Newsies beat bloggers? Some caveats on memetracker study


A new study examines the interplay of mainstream news outlets and blogs in forming the news cycle. One of its findings is that, as a report by Steve Lohr in today’s Times puts it, “For the most part, the traditional news outlets lead and the blogs follow, typically by 2.5 hours.”

This story won’t buck that trend. Lohr’s piece was posted online last night and my post here follows by about 10 hours or so. One reason for this is that I slept through the night. Another is that I decided to actually read the study before posting.

The study — Meme-tracking and the Dynamics of the News Cycle, by Jure Leskovec, Lars Backstron and Jon Kleinberg — is fascinating work; though I’m not qualified to assess its math, I found it careful and thoughtful in its approach to the subject. But before its core finding coalesces into a hardened soundbite — “pros beat bloggers by 2.5 hours!” — I want to offer some cautions and raise some red flags.

The most important caveat is that the study isn’t really tracking “news.” It looks at the propagation of specific quotations in news and blog coverage of the final three months of the 2008 election cycle. In other words, it’s tracking soundbite phrases — like “lipstick on a pig” and “palling around with terrorists.”

Such phrases are sometimes proxies for real news but most often they’re just part of the partisan slagfest.

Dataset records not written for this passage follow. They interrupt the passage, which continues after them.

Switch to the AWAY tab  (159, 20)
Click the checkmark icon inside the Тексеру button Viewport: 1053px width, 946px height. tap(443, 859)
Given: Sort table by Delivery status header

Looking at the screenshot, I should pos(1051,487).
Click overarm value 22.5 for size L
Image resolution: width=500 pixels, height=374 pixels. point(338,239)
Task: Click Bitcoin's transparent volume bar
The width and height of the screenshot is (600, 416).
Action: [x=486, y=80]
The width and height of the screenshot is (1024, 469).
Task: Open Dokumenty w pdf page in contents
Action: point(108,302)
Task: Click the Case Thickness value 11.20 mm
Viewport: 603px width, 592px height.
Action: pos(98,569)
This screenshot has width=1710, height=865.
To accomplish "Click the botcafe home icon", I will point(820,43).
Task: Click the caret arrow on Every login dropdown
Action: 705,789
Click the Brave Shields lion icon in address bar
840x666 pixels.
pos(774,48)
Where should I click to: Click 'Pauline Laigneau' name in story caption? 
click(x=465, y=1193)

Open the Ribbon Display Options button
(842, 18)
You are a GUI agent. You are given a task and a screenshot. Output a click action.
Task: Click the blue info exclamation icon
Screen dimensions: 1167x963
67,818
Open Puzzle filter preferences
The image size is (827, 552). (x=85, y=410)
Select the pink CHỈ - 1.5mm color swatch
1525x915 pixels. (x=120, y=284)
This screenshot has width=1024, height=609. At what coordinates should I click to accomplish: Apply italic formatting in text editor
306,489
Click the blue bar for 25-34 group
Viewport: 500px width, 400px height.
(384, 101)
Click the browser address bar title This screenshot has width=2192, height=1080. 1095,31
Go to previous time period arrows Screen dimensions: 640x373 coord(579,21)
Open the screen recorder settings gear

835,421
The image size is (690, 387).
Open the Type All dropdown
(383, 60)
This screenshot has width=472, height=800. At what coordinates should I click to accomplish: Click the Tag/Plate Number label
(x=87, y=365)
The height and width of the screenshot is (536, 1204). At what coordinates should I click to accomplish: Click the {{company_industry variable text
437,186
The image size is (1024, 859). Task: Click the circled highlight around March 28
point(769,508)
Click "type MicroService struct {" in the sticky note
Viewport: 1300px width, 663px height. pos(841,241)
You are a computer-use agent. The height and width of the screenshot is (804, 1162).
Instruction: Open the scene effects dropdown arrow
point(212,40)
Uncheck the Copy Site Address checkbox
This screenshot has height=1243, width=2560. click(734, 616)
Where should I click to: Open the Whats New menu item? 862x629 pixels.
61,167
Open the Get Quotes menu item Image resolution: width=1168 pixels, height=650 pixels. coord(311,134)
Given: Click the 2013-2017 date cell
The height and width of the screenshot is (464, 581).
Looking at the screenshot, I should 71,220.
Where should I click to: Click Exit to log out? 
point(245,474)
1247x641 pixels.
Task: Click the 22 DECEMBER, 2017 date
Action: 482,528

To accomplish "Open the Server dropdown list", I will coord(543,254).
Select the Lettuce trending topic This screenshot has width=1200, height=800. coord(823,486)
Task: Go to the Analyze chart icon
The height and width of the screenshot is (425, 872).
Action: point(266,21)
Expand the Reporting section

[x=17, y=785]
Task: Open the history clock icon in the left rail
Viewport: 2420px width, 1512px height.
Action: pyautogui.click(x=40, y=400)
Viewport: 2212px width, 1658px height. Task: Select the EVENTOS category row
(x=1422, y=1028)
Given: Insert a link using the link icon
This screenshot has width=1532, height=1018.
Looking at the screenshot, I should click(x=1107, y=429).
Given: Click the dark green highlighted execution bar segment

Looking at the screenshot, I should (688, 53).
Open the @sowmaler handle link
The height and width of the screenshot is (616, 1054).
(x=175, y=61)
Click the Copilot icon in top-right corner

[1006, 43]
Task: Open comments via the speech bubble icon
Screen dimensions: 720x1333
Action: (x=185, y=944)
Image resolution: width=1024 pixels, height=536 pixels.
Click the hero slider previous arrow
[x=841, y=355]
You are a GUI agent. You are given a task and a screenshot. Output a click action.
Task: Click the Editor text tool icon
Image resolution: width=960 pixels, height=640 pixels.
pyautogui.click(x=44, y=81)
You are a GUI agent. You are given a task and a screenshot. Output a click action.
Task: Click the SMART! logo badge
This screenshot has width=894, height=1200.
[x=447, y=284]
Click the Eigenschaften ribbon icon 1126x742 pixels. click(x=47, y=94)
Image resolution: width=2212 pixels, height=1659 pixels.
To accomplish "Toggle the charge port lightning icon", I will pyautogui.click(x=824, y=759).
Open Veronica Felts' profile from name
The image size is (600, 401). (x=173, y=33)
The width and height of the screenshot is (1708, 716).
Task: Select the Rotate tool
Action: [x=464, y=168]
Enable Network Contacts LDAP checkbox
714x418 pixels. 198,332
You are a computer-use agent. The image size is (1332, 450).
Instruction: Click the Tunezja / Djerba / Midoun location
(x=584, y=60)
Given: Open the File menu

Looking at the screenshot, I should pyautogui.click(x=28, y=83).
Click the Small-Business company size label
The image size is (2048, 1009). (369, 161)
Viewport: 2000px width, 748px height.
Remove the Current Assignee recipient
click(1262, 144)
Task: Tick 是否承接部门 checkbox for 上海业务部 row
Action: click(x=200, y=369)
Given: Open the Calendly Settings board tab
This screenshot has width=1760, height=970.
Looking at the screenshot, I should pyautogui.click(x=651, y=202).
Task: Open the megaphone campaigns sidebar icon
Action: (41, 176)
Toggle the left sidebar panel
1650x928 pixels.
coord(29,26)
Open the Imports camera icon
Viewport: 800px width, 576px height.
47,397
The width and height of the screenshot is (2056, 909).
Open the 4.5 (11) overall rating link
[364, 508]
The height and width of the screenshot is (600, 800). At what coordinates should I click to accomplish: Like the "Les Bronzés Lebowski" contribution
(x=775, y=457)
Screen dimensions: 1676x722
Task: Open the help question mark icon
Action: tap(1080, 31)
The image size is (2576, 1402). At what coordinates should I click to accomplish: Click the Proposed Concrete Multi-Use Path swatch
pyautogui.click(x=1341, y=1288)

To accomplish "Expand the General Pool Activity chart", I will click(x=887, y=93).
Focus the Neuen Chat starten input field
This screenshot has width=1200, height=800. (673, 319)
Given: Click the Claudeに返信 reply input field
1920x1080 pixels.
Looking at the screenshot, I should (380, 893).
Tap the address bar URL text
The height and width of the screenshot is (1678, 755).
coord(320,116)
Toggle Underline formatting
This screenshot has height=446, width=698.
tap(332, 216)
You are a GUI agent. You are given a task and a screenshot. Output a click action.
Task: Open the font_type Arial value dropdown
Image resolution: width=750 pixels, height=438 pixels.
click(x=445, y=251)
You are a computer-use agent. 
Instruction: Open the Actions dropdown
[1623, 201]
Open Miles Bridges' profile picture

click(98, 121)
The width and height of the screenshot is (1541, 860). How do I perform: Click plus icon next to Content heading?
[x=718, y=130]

The memetracker study emphasizes the trivial at the expense of the substantive. In its world, if there’s no brief quotation that sums up a particular story, the story doesn’t exist.

Last fall, surely, the biggest story of all was the near-collapse of our financial system. In the study, this story is represented by a few phrases like “our entire economy is in danger” and “fundamentals of our economy are strong.” While these phrases are reasonable ways to track the language the candidates used to discuss the crisis, they don’t provide any hooks for understanding the extraordinary outpouring of explanation and analysis of an extremely complex story in both the mainstream media and the econo-blogosphere.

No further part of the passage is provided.